Although the anarchist group is not an intellectual one, there is, I think, in this respect, an important meaning to the politics of anarchism, and that is the emphasis on power dynamic and the sensitivity to them and to questions of privilege. And working across lines of privilege is something that is emphasized more in the anarchist tradition than in the Leninist tradition or other, to say nothing of the Zionist movement.
Anarchists, I think, are particularly suited to be outsiders joining the movement led by indigenous people. Because we are aware of this power dynamic and, I think, understand better than other political tendencies the role that outsiders should play in such a situation.
I think that this combination has proved that quite successful in the sense that, given the resources that were available, the popular struggle against the wall in the second Intifadda was nothing like the scale of popular resistance in the first Intifadda. In the first Intifadda there could be hundreds of demonstrators on the same day. This movement is nothing on that scale. However, it has proven itself to be very resilient. It has been ten years now of constant attempt by Israel to crush this movement. After all, Israel has managed to crush the popular struggle in the first Intifada in less than ten years, much less than ten years.
This movement, may be is in the form of jiu-jitsu, it's smaller and that makes it harder to crush. But, I also think, the fact that outsiders have finally joined it, also contributes to its resilience. Another, I think, indication of the success of this movement is that in the beginning there was a particular role and a particular need for internationals and Israelis and certain, what used to be, more skilled staff that came with political capital that outsiders would have. Simple things such as giving reports out to the press, video photography, stills photography, contact with diplomats or legal support. The mechanics of politics that are, like many other things, are easier for people with more political capital.

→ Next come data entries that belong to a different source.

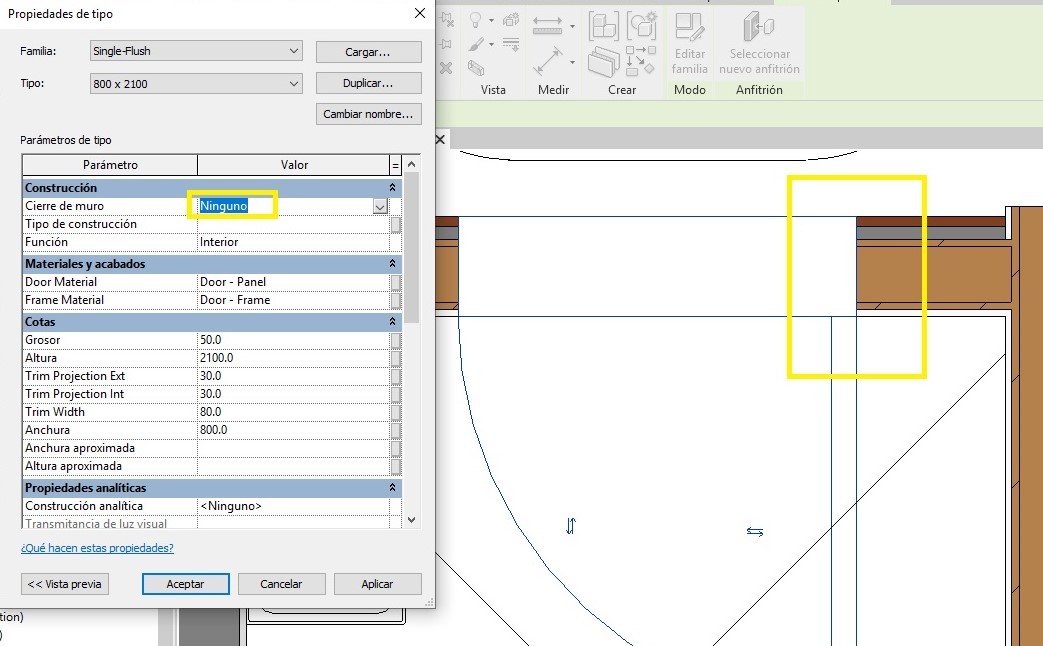Click the Pin element icon in the ribbon
Screen dimensions: 1043x646
tap(446, 45)
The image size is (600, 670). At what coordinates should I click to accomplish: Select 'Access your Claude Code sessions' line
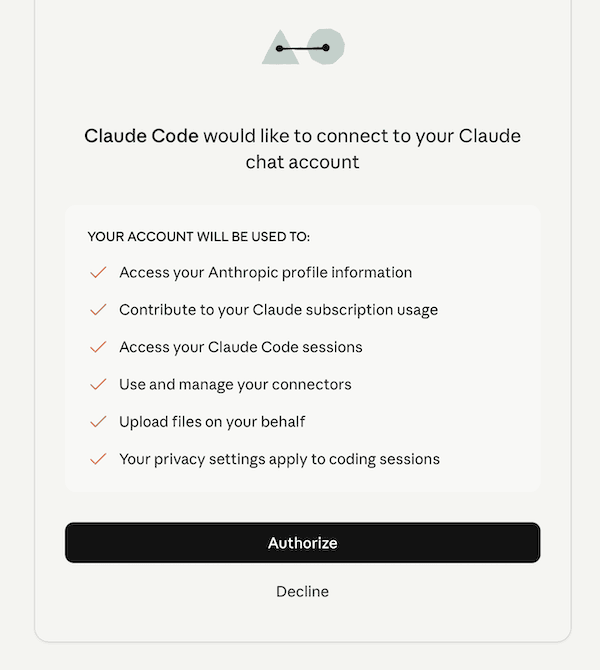pos(241,347)
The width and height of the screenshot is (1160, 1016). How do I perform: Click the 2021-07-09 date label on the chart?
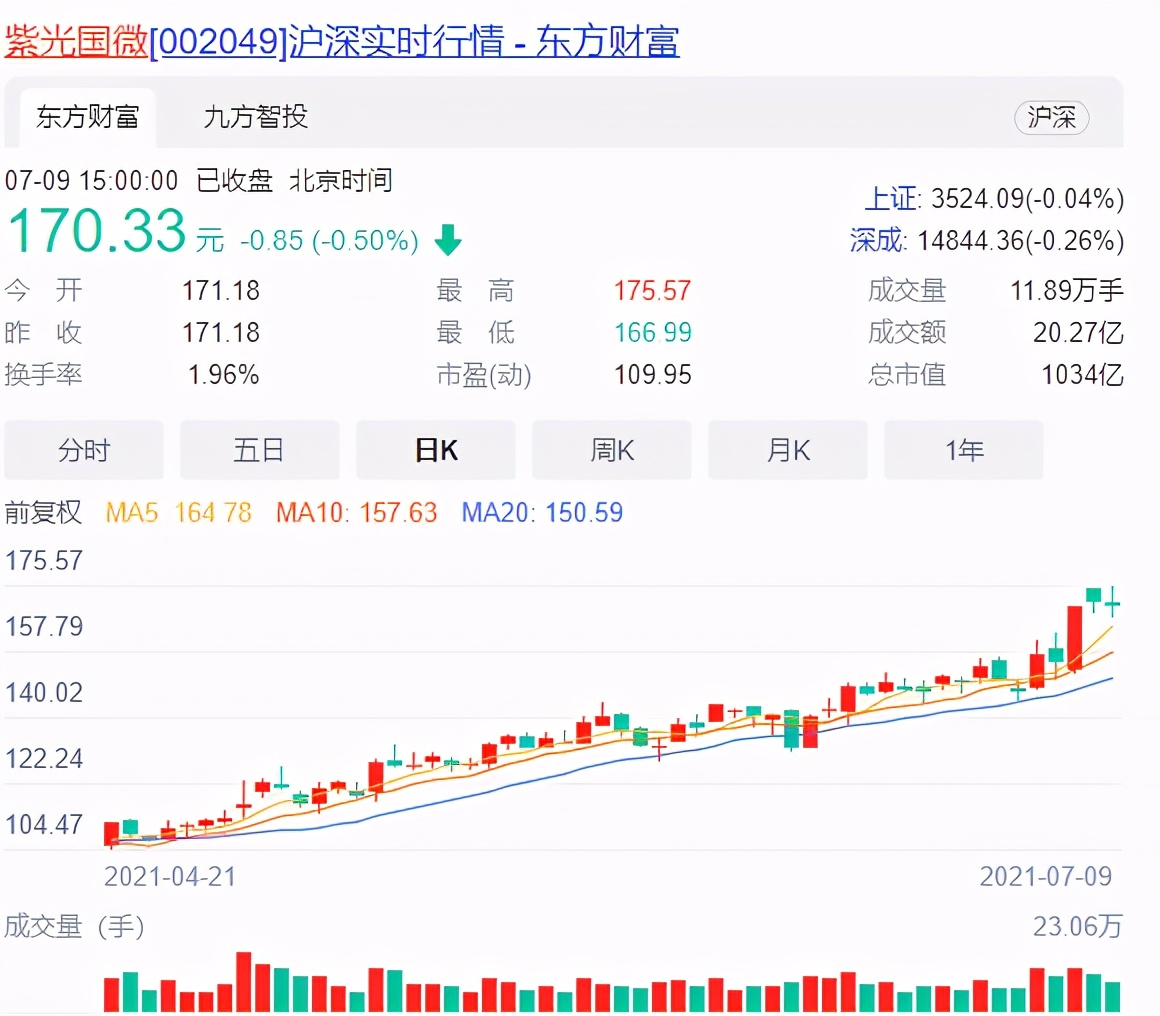point(1046,876)
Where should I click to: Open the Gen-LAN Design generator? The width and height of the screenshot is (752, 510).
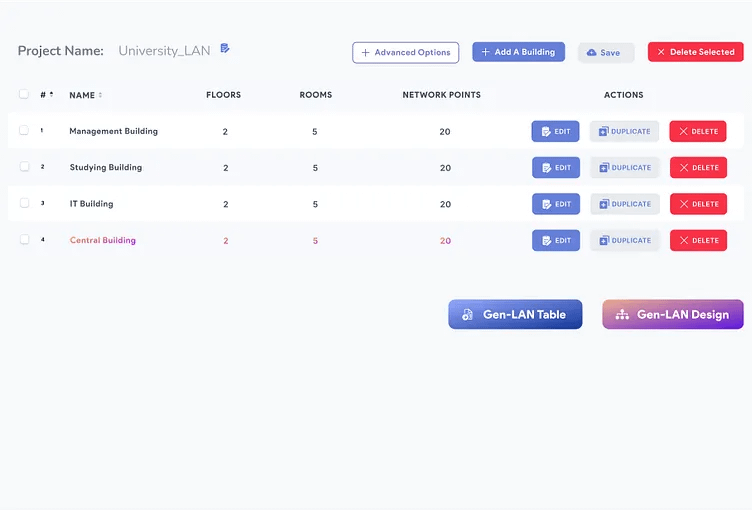coord(672,315)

This is less and less the case, and I think, is that we are not needed so much anymore. Palestinians shoot their own videos, some of them are nominated for "Oscars", they have their social media and their own reporters and legal support. I think that that's an indication of the help of the movement. If outsiders were needed in the past, that's less so the case now.
On top of this. In addition to just being resilient, it has also managed to gain on the ground. In Budrus the wall was pushed back thanks to the demonstrations of the people of Budrus. In Bil'in and Beit Surif, the wall was pushed back thanks to court decisions. Those court decisions were undoubtedly influenced by the fact that a popular struggle existed and was very well known even in Israel. That's another achievement of this struggle that has been able to become visible, and not the press has made it visible.

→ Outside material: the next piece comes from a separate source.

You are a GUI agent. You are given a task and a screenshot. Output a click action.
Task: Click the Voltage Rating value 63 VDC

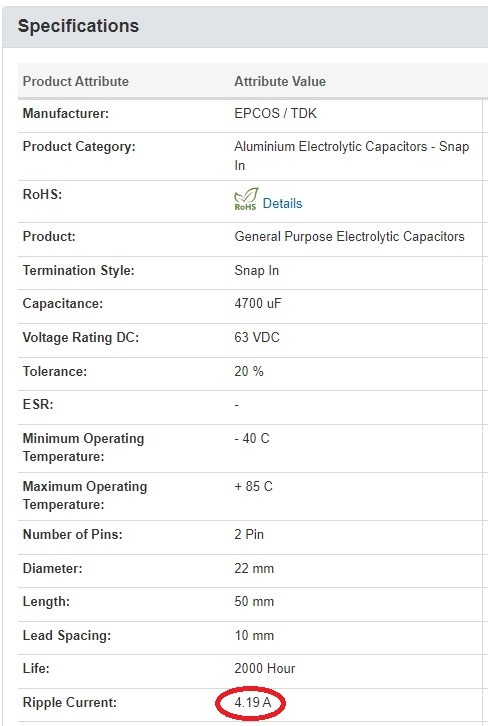coord(257,337)
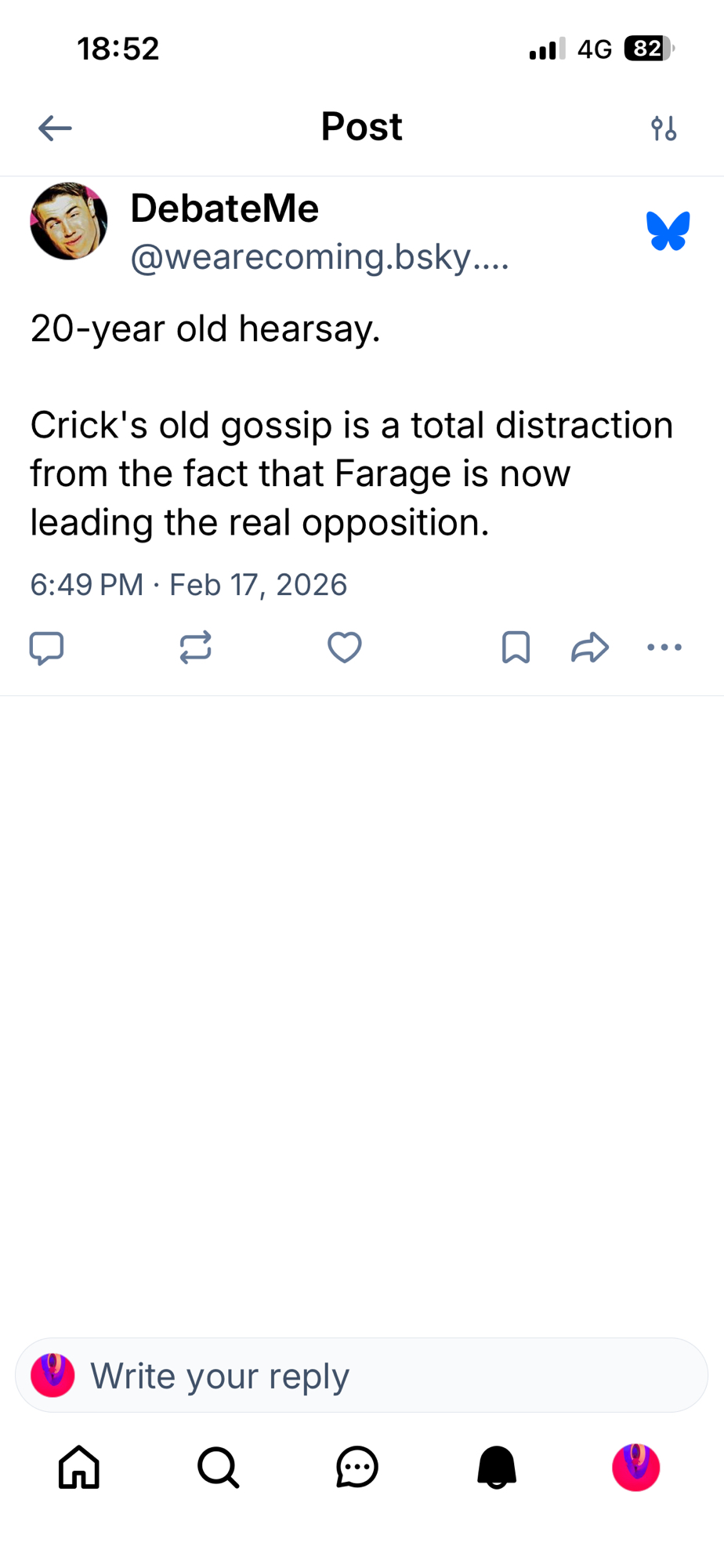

The other part of the work, I think, grew out of anti Zionist left in Israel, and the anarchist group had something to do with, was recent work in the BDS movement. In 2009 a group was formed in Israel with the purpose of supporting the Palestinian call for boycott divestment sanctions issued in 2005 by the boycott international community.

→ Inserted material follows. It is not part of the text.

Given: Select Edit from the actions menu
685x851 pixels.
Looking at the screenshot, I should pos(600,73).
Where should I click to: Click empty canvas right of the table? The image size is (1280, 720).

Again, the arch of this story is that the Israeli group is becoming less essential for the global movement, and, I think, this is good news. The work that the Israeli group was required to do in the beginning was to help protect groups around the world who were afraid of backlash for their BDS work. They found it necessary to have support from an Israeli group against backlash. That is less and less the case these days. The movement is matured and strong enough that the backlash is no longer seen as a threat to much of it around the world. And, I think, that it's really an opportunity where the solidarity movement has an advantage and it's making progress along these lines. And, I think, it's a good opportunity and it should be followed up on these lines.